結論としては、単にコンテンツマーケティング視点だけでは、現在のGoogleシステムではBIG等での上位表示は難しいと考えた点です。ソーシャルマーケティングという視点、例えば、エンゲージメントやTWやFB上での拡散という点では役立つコンテンツ・話題性あるコンテツをRadionやSocialinsightを活用しながら投資する手法もありですが、これはあくまでもフロー型メディアとなってしまい、自転車操業になりがちです。ねずみ的に考えるコンテンツマーケティングとはGoogle社のシステムの理解と、アルゴリズムをどう活用してゆくかという視点に立って、QW=ユーザーニーズ(意図)としてどうマーケティング上解釈するか、それを効率的に運用するためのContentsManagemementSystemはどう導入すべきで、フロントエンド、サイト構造をどう設計すべきか、また更新性(indexリフレッシュとクロールフリクエンシー:頻度を頻繁にする)という観点でプロジェクトを計画・運用するということだと考えています。
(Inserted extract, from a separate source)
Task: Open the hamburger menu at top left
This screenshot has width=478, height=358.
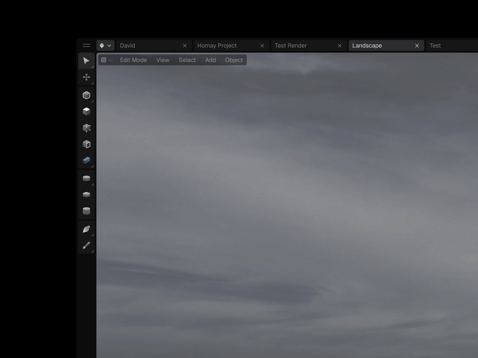Action: click(x=86, y=45)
これらのことを外注するのはなかなかできないとは思いますが、無いものや分析手法メソットは作る、分析データを更新し運用できるようにするといったメソットとして簡易化すればいろいろできるのかもしれません。
ただし、こうした荒療治は、経営者の理解がないとなかなかできるものではないとも痛感しています。

これは、あくまでも一つの事例かもしれませんし、たまたまヒットしたという事かもしれませんし、たまたまGoogleシステムが思惑通りに反応してくれたに過ぎないかもしれません。ただ一緒に汗を流してみると少なくとも私はやはりそうかなぁと実感させていいただきました。ただ、コミットして何とかしなきゃという案件をクライアントとして抱えるとなると数社が限度ですね。

よく昔、北米の広告代理店などのスキームでホストクライアントとしてコミットし成果報酬でと話題になったことがありましたが、SEOに関してもこうしたコンセプトがだんだんに当てはまるようになるのかもしれません。日本では電通や博報堂といった総合エージェンシーが、トヨタもやり日産もやりということをやっていましたが、本当にコンテンツマーケティングをコミットし、検索システムを分析した上でクライアントと心中する覚悟でプロジェクトをコミットするというのはなかなか難しい部分もビジネス上はあるように考えています。今後の方向としては、企業自身、経営層を含め技術的な理解、手法の理解をもつべきですし、その上でオンラインマーケティングをスムーズに実施できる組織・体制作りといった上流からのコンサルティングのようなアプローチが必要なのかもしれません。